Although this might at first blush appear to be an unusually aggressive asset mix for someone in her 50s, it’s necessarily that way because Harter has a relatively small amount saved and isn’t earning enough to begin saving a great deal more.
Ideally, Cook said, he would like to see Harter sell her American Electric Power shares and put the proceeds into mutual funds. As it is now, too much of her assets are being risked on one stock. Because of tax considerations, he said, the best course would be to sell the stock next year--unless it takes a sudden dramatic downturn before then.
“In your mind, you should set a price--maybe $5 below where it is trading now--where you should probably sell it anyway,” Cook advised her.
Finally, Cook urged Harter to read financial magazines and newspaper business sections. And so she’ll have a better idea of what her income will be when she retires, he told her to write to the Social Security Administration and request an estimate of her expected retirement benefits.
“You need to continue to educate yourself,” Cook said.
*
Los Angeles-based freelance writer Helaine Olen is a regular contributor to The Times. She can be reached on the Internet at [email protected]
Los Angeles Times
(BEGIN TEXT OF INFOBOX / INFOGRAPHIC)
This Week’s Make-Over
* Investor: Kathy Harter
* Age: 50
* Occupation: Self-employed writer and computer operator; seeking full-time employment after recent move to Honolulu
* Gross annual income: $20,000 to $25,000
* Financial goal: Take control of her financial life
*
Current Portfolio
* Harter’s net worth is approximately $150,000.
* Only 13% of her assets are in individual stocks or in mutual funds that invest in stocks, including T. Rowe Price Blue Chip Growth, T. Rowe Price Equity-Income and 225 shares of American Electric Power Co.

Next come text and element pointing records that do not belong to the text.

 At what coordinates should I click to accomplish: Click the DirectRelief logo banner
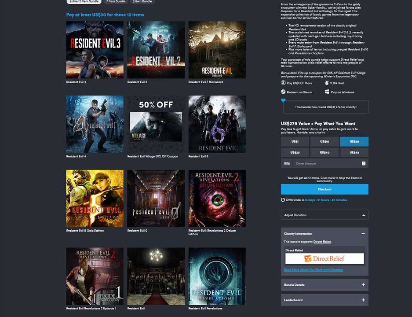coord(324,258)
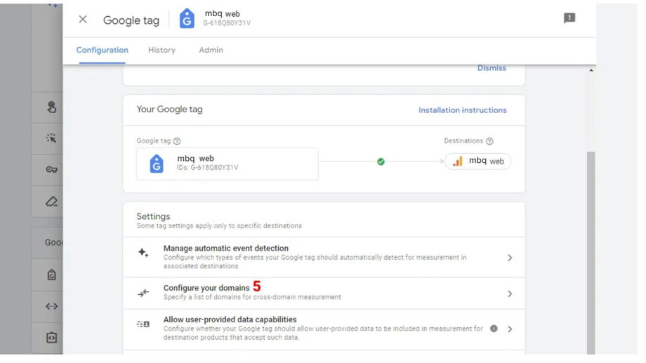The image size is (646, 363).
Task: Click the mbq web destination chip
Action: pyautogui.click(x=478, y=161)
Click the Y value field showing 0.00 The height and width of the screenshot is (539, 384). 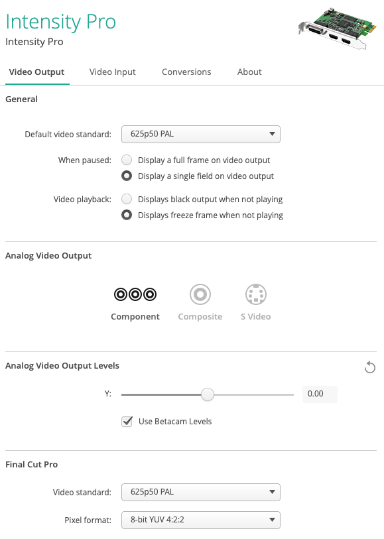click(320, 394)
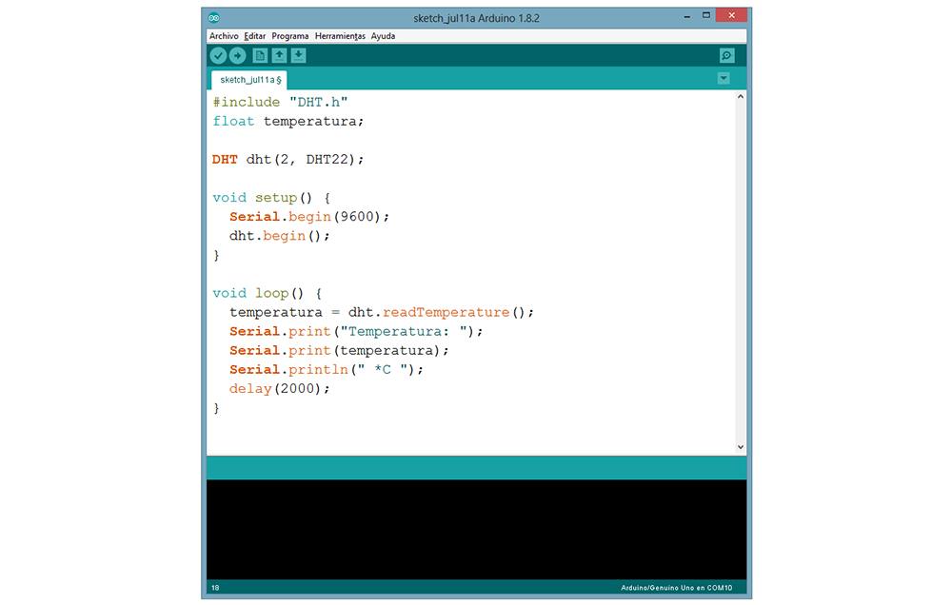Click the Upload arrow icon
The width and height of the screenshot is (952, 605).
pyautogui.click(x=238, y=56)
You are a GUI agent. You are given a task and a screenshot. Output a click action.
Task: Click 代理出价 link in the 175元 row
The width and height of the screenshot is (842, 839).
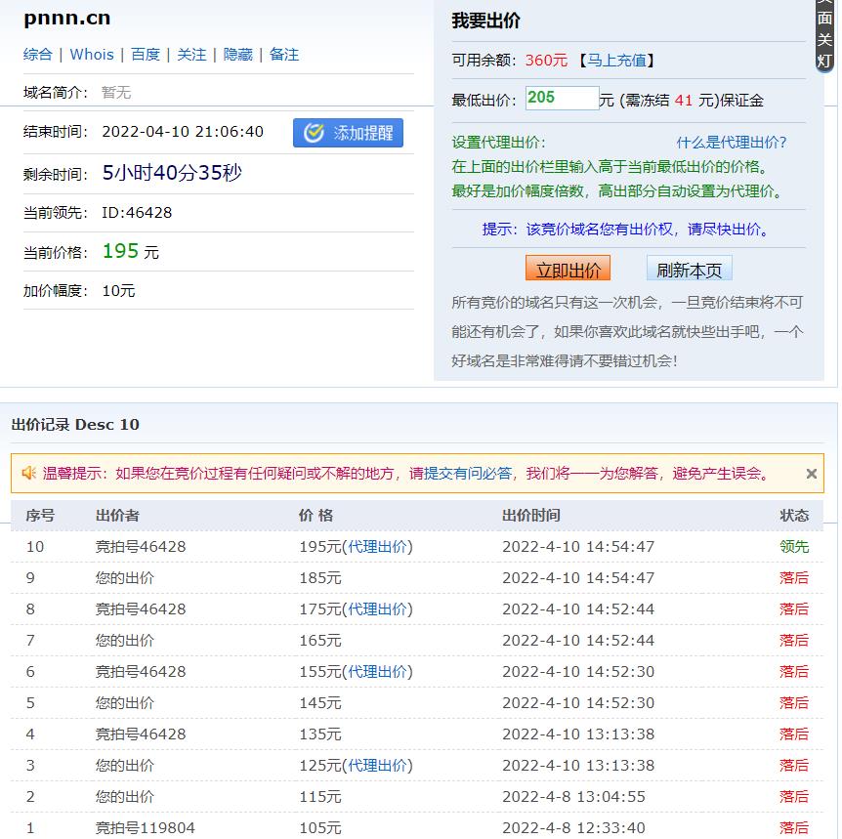[378, 609]
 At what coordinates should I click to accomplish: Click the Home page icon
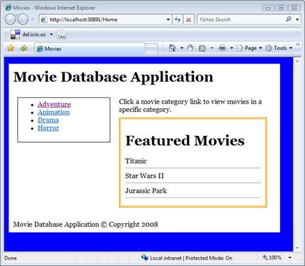[x=172, y=48]
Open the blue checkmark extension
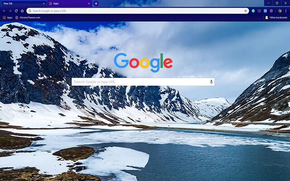This screenshot has height=181, width=290. click(266, 10)
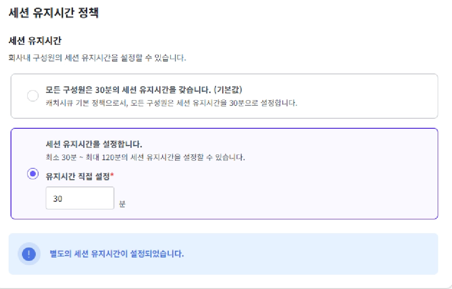
Task: Click the 세션 유지시간 section subheading
Action: 35,41
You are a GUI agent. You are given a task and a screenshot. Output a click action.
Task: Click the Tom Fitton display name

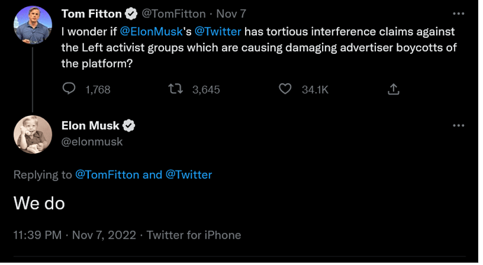[x=92, y=14]
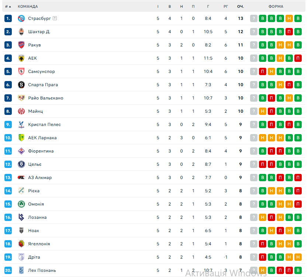The height and width of the screenshot is (277, 308).
Task: Click the Спарта Прага round black logo
Action: 21,85
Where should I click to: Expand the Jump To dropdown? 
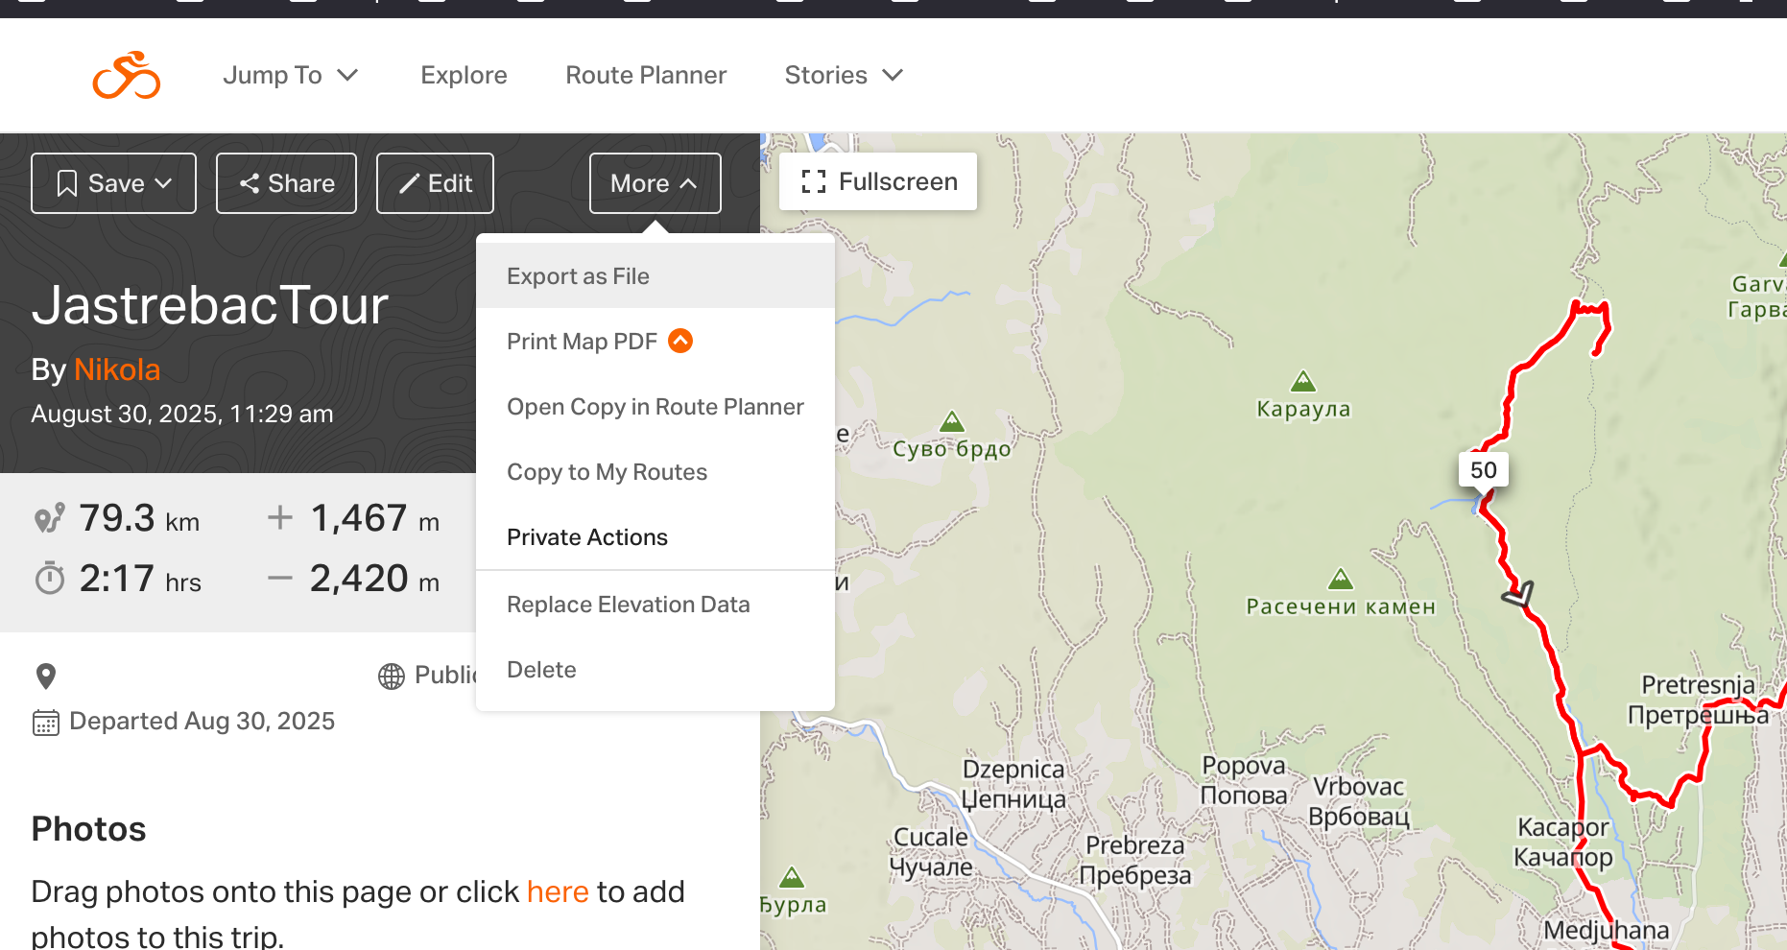pyautogui.click(x=291, y=75)
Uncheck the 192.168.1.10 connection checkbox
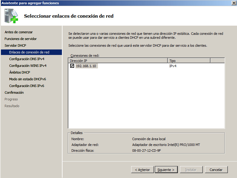This screenshot has height=178, width=237. [72, 66]
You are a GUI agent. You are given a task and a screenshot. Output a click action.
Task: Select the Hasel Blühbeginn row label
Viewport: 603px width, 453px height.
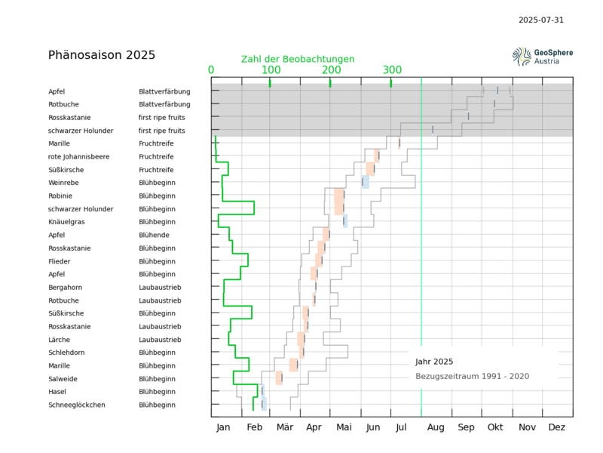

* Most of her money is in safer but slower-growing investments such as T. Rowe Price’s New Income and High-Yield funds, a variable annuity with Jackson National Life worth about $13,500 and U.S. Savings Bonds with a face value of $100,000 and an estimated current worth of $62,500.
*
Recommendations
* As income increases, attempt to save $1,100 a month, putting the maximum allowable amount into her individual retirement account.
* Her IRA, now invested in T. Rowe Price High-Yield, should be invested in an aggressive-growth fund instead.
* Sell the bulk of her annuities, government bonds and other bond mutual funds.
* Sell American Electric Power shares, perhaps next year, and invest the proceeds in mutual funds.
* Her current assets and future savings, aside from what goes into her IRA, should be apportioned as follows:
Domestic large-stock funds: 50%
International-stock funds: 30%
A mutual fund that buys real estate investment trusts: 20%
*
Recommended Mutual Fund Purchases
* Fidelity Diversified International (800) 544-8888
* Fidelity Contrafund Hotchkis & Wiley International (800) 346-7301
* Cohen & Steers Realty Shares (212) 832-3232
* Dodge & Cox Stock Fund (800) 621-3979
* Evergreen (800) 807-2940
(BEGIN TEXT OF INFOBOX / INFOGRAPHIC)
Meet the Planner
Phillip E. Cook is a certified financial planner ho works on a fee and commission basis. He is based in Torrance. He is a registered principal with Financial Network Investment Corp. and specializes in tax, estate and retirement planning. He has taught personal finance classes at Los Angeles Harbor College is a former USC adjunct professor.